Exosome-loaded extracellular matrix-mimic hydrogel with anti-inflammatory property Facilitates/promotes growth plate injury repair

Extracellular Vesicles
/References

Growth plate cartilage has limited self-repair ability, leading to poor bone bridge formation post-injury and ultimately limb growth defects in children. The current corrective surgeries are highly invasive, and outcomes can be unpredictable. Following growth plate injury, the direct loss of extracellular matrix (ECM) coupled with further ECM depletion due to the inhibitory effects of inflammation on the cartilage matrix protein greatly hinder chondrocyte regeneration.
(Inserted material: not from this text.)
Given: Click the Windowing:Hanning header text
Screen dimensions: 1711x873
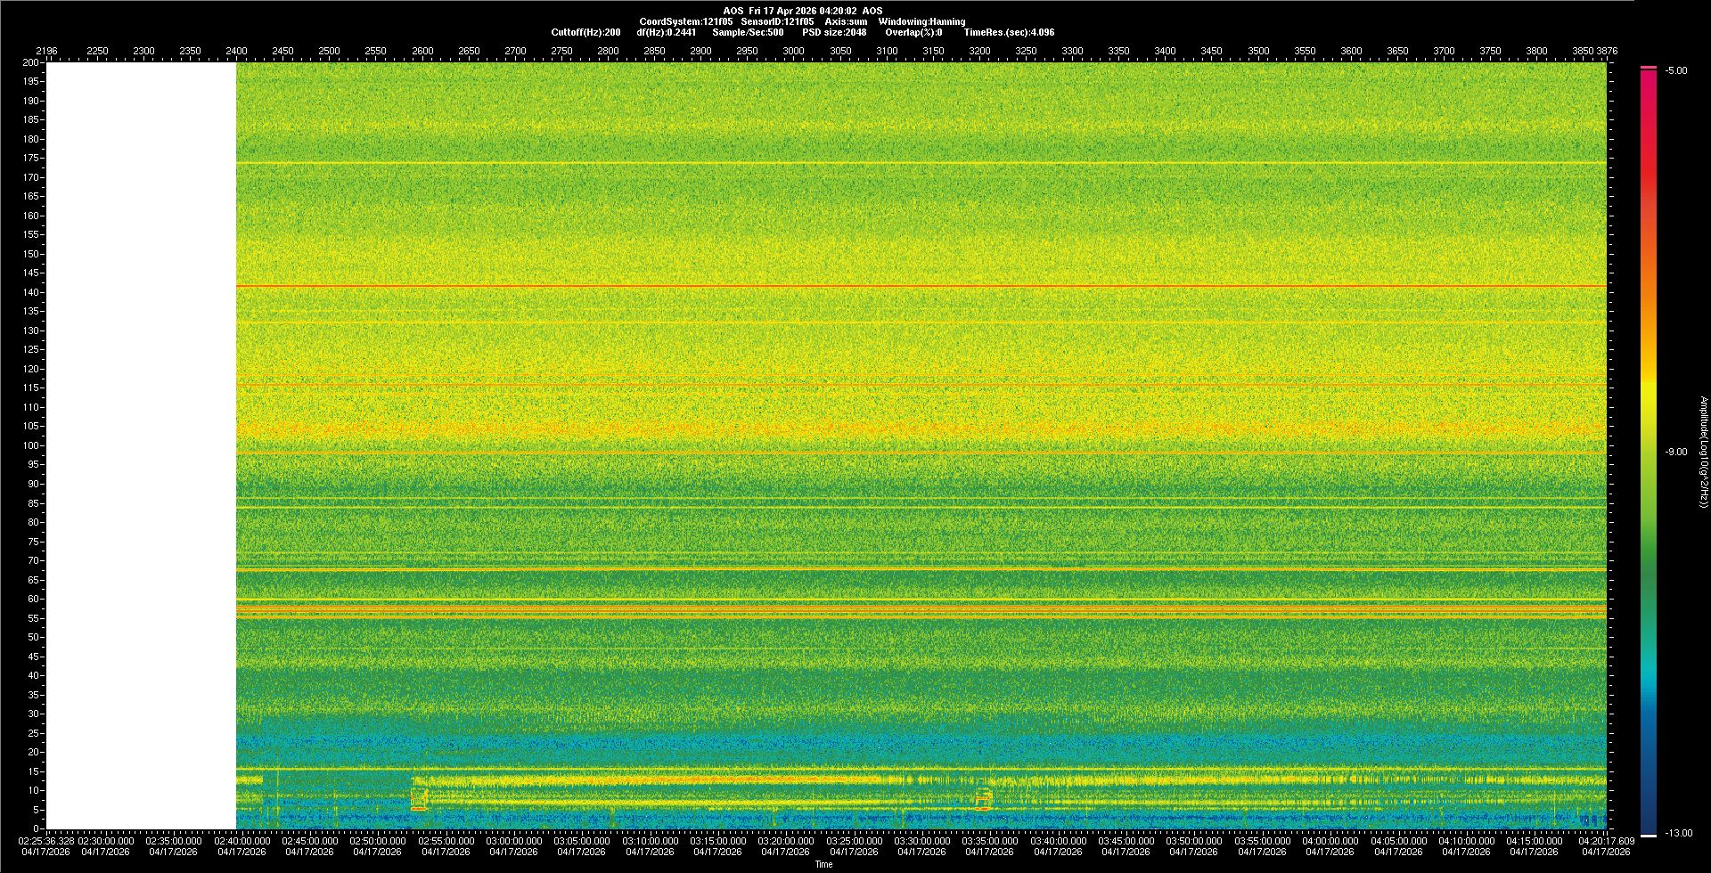Looking at the screenshot, I should pos(921,21).
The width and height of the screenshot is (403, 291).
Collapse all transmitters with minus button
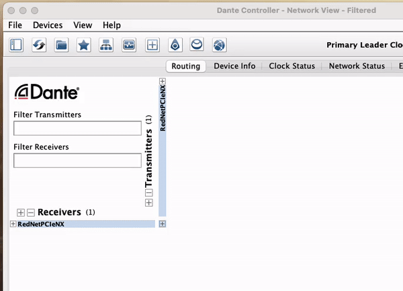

We designed an exosome (Exo) derived from bone marrow mesenchymal stem cells (BMSCs) loaded ECM-mimic hydrogel to promote cartilage repair by directly supplementing ECM and anti-inflammatory properties. Aldehyde-functionalized chondroitin sulfate (OCS) was introduced into gelatin methacryloyl (GM) to form GMOCS hydrogel. Our results uncovered that GMOCS hydrogel could significantly promote the synthesis of ECM due to the doping of OCS. In addition, the GMOCS-Exos hydrogel could further promote the anabolism of chondrocytes by inhibiting inflammation and ultimately promote growth plate injury repair through ECM remodeling.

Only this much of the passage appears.